The working group will partner with communities to support their abilities to mitigate or adapt to climate change impacts while also achieving community-determined Sustainable Development Goals 11, 13, and 15, guided by the collective principles of humility, responsibility, respect, and rigor. The work will begin through enhanced collaboration with existing community and practitioner partnerships to develop a Northwestern model for participatory transdisciplinary research.
The central aim of transdisciplinary research is societal impact; not simply bridging divides within academia, transdisciplinary work reaches outside of the academy to co-produce and use knowledge (Toomey et al 2015). The approach will begin by cultivating deeper community relationships, responding to communities’ research needs, working with them to identify, design, and carry out research.
Description
With each community partnership, the working group will start by cultivating a collective knowledge base around environmental change. Partners include communities, particularly indigenous youth, community elders and knowledge keepers, as well as practitioners, scientists and engineers (Reo et al 2017). It will develop an understanding of traditional ecological knowledge and climate change experiences and solutions through interviews, story-telling, and other participatory techniques.
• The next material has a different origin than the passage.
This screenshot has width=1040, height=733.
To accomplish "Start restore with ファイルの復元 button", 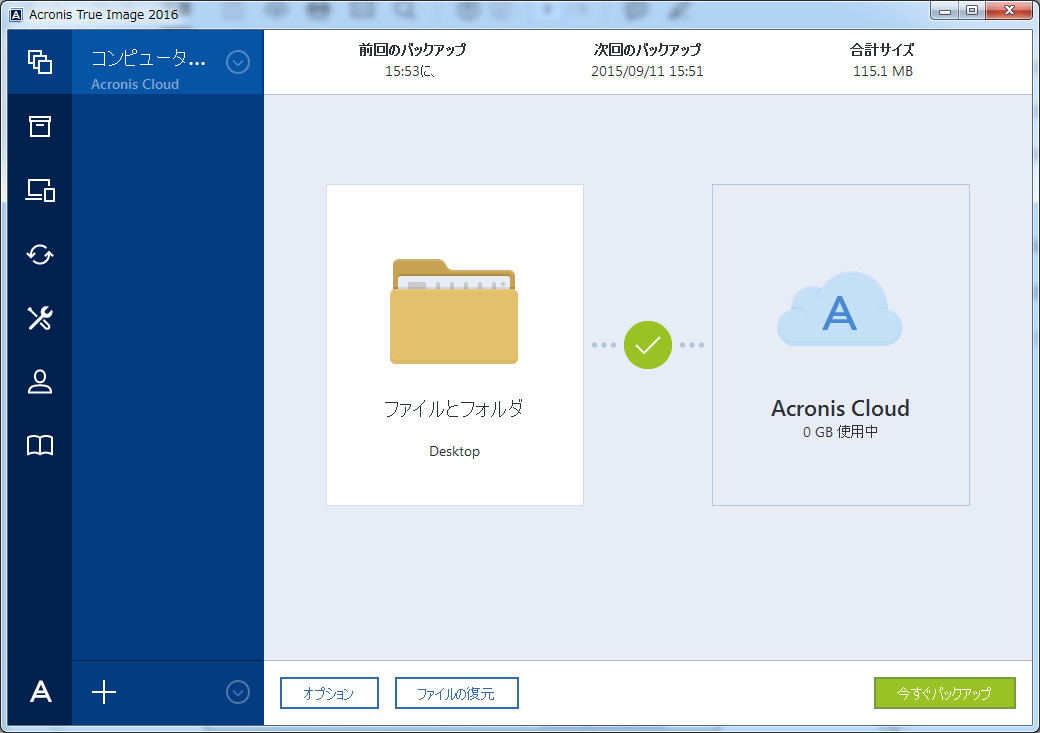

This will be used to co-create a knowledge sharing platform to facilitate co-designed solutions that mitigate—and possibly prevent—the disproportionate impacts of environmental change their communities face. In addition to building productive engagements between traditional knowledge and scientific knowledge, the project will enable Northwestern to leverage its extensive expertise in the physical sciences, social sciences, and engineering to solve wicked problems.Northwestern Buffett Support
This selected Working Group will be granted up to two years of funding for meetings and activities, two graduate assistantships, and a course buyout for the team leader, as well as the focused support of the Northwestern Buffett team for collaborative engagement with Northwestern’s development departments to strategize on future funding opportunities, logistics and event assistance, and communications support. Funding will be eligible for yearly renewal based on achievement of group benchmarks.